En pratique, des accords volontaires avec des autorités ou des associations de consommateurs ont pu se faire et spécifier un processus de notification et de retrait. Dans la plupart des États membres, il n’y a pas de règles explicites concernant la notification d’une infraction, ce qui engendre un manque de clarté et de sécurité juridique. Toujours est-il que si la Commission prévoit de proposer de nouvelles dispositions d’harmonisation, s’appliquant horizontalement à toutes les plateformes digitales, elle devrait impérativement chercher à examiner quel impact celles-ci auraient sur les petites entreprises ou start-ups qui ont besoin d’une certaine flexibilité pour grandir. Les plateformes devraient continuer à ne pas être tenues responsables d’un contenu illégal dont elles n’ont pas la connaissance réelle et cette dernière ne devrait être supposée que lorsque l’intermédiaire est notifié.

Dans le domaine du cloud par exemple, seuls les clients professionnels contrôlent le contenu qu’ils y mettent. Ils devraient être responsables pour celui-ci et les services qu’ils y exploitent. La distinction entre les catégories de services à l’article 14 de la directive sur le commerce électronique devrait ainsi être complétée par des critères supplémentaires qui s’appliquent en fonction des obligations individuelles.

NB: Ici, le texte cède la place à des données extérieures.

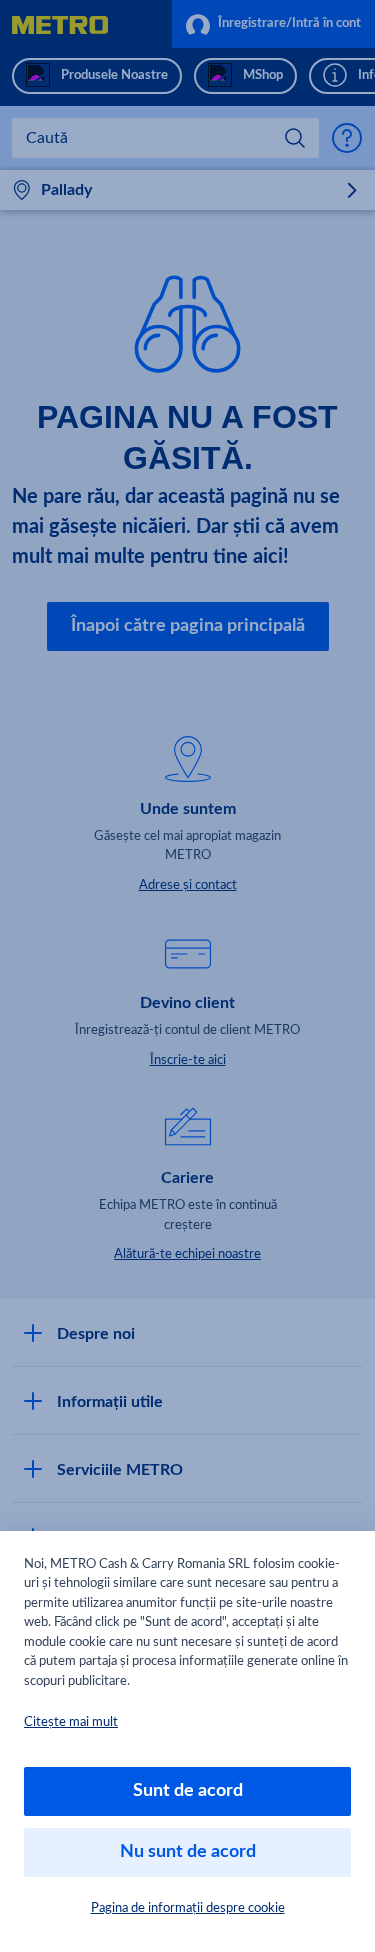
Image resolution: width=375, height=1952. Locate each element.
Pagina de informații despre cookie (188, 1908)
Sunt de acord (188, 1791)
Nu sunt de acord (188, 1852)
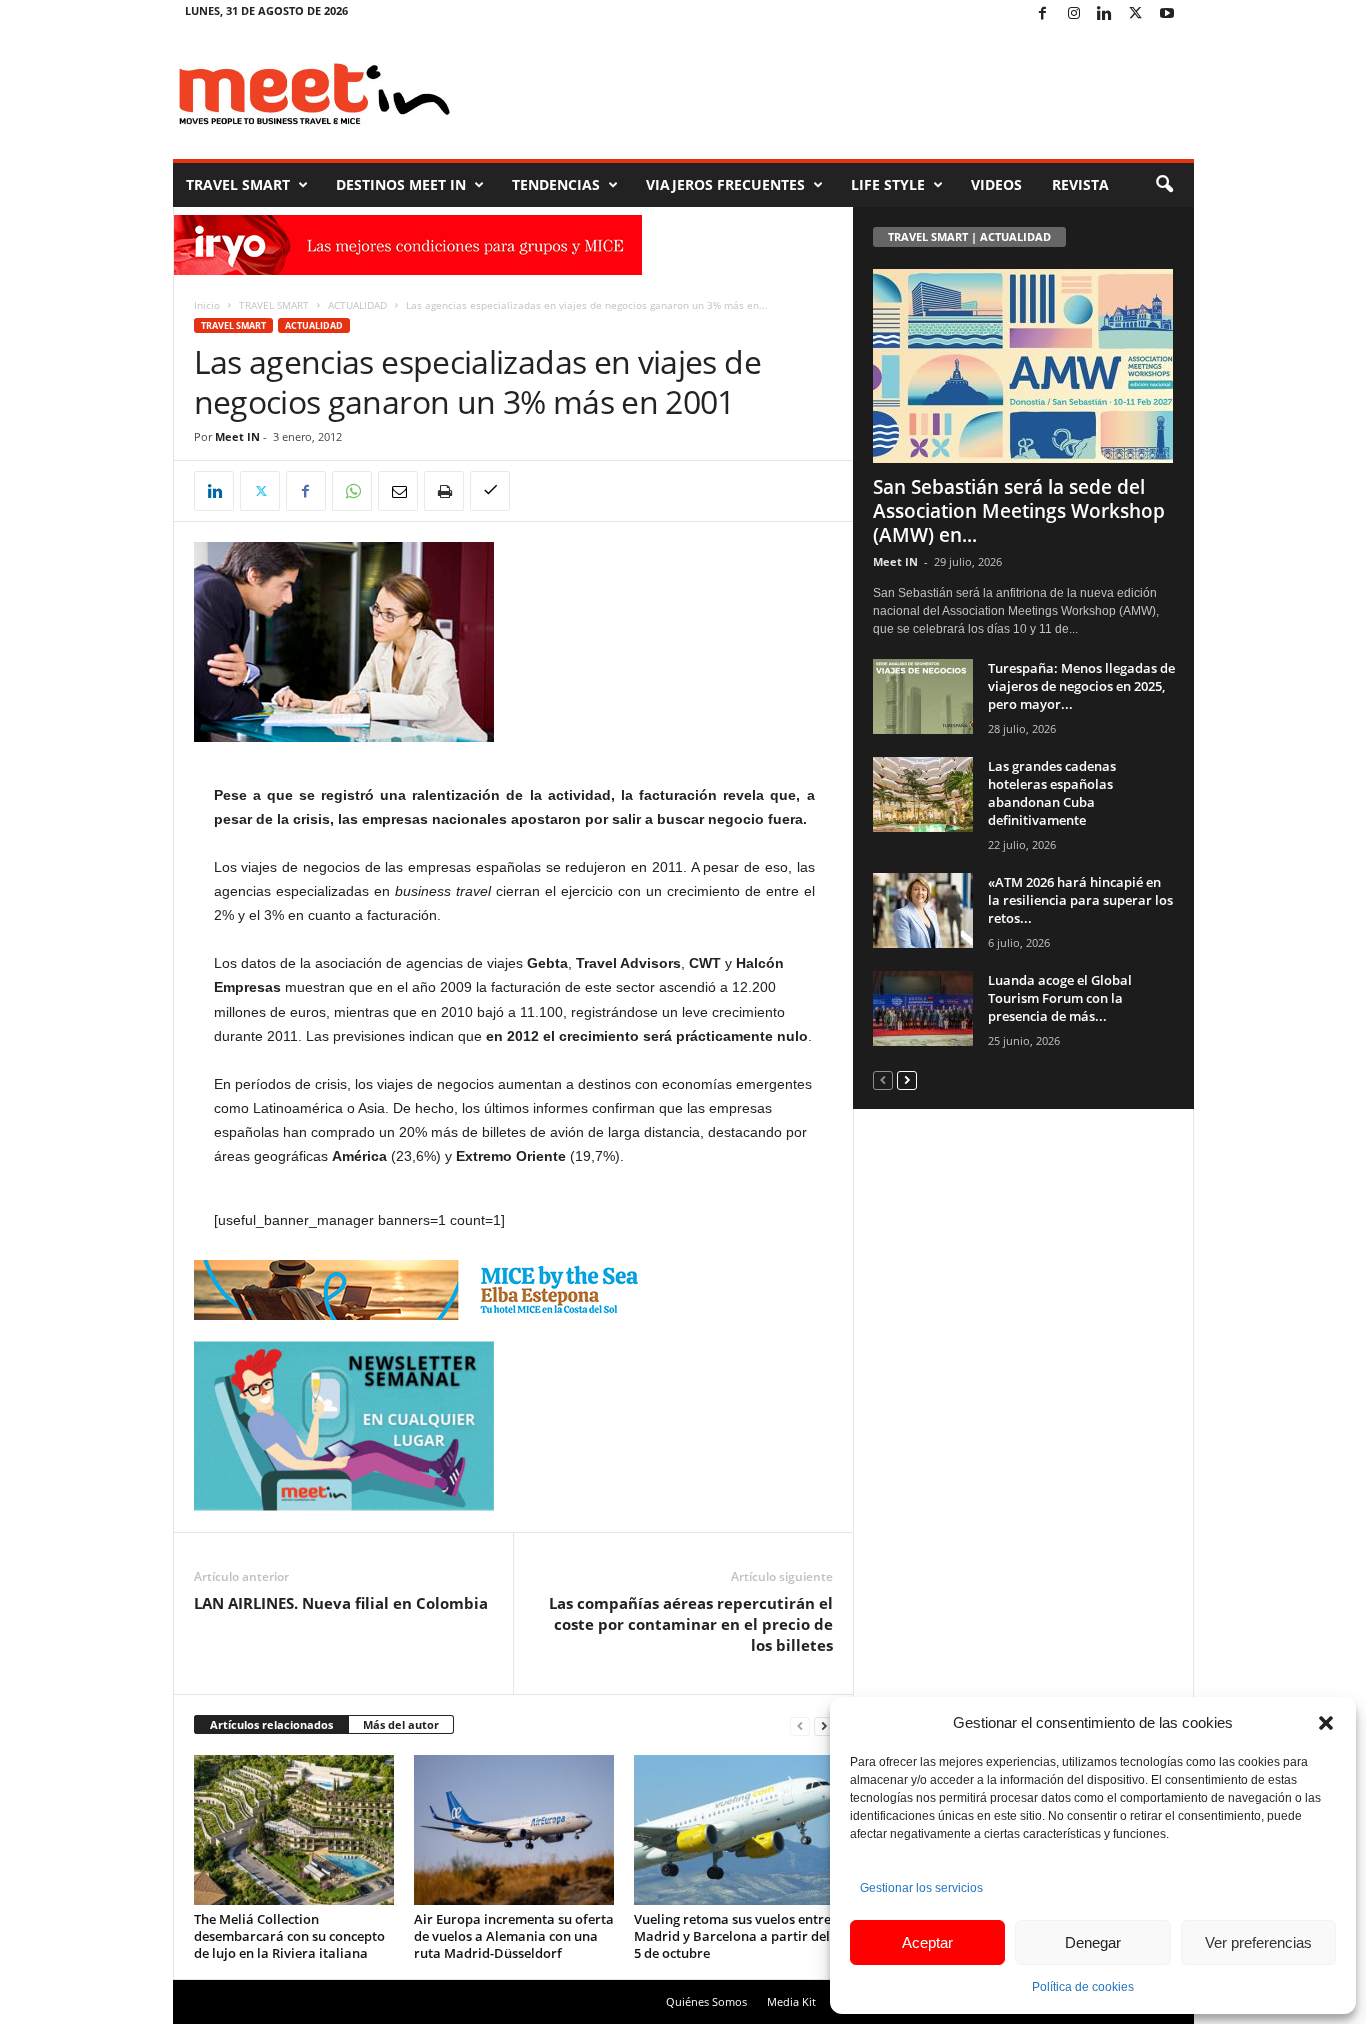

Ces critères devraient prendre en compte les capacités techniques d’une plateforme pour accéder au contenu spécifique et non public des utilisateurs.

Enfin, il est important que nous évitions toute charge administrative supplémentaire et inutile afin que nos entreprises puissent continuer à prester leurs services digitaux de manière efficace en Europe et au-delà, sur la scène mondiale.


[1] Directive 2000/31/CE du Parlement européen et du Conseil du 8 juin 2000 relative à certains aspects juridiques des services de la société de l’information, et notamment du commerce électronique, dans le marché intérieur [en ligne]

[2] Communication from the Commission to the European Parliament, the Council, the European Economic and Social Committee and the Committee of the Regions identifying and addressing barriers to the single market, 10.3.2020 COM(2020) 93 final [en ligne]

[3] Ébauche de l’étude d’impact de la Commission européenne sur la partie « gatekeeper platforms

[4] idem

[5] Recommendation de la Commission du 1.3.2018 sur les mesures destinées à lutter, de manière efficace, contre les contenus illicites en ligne.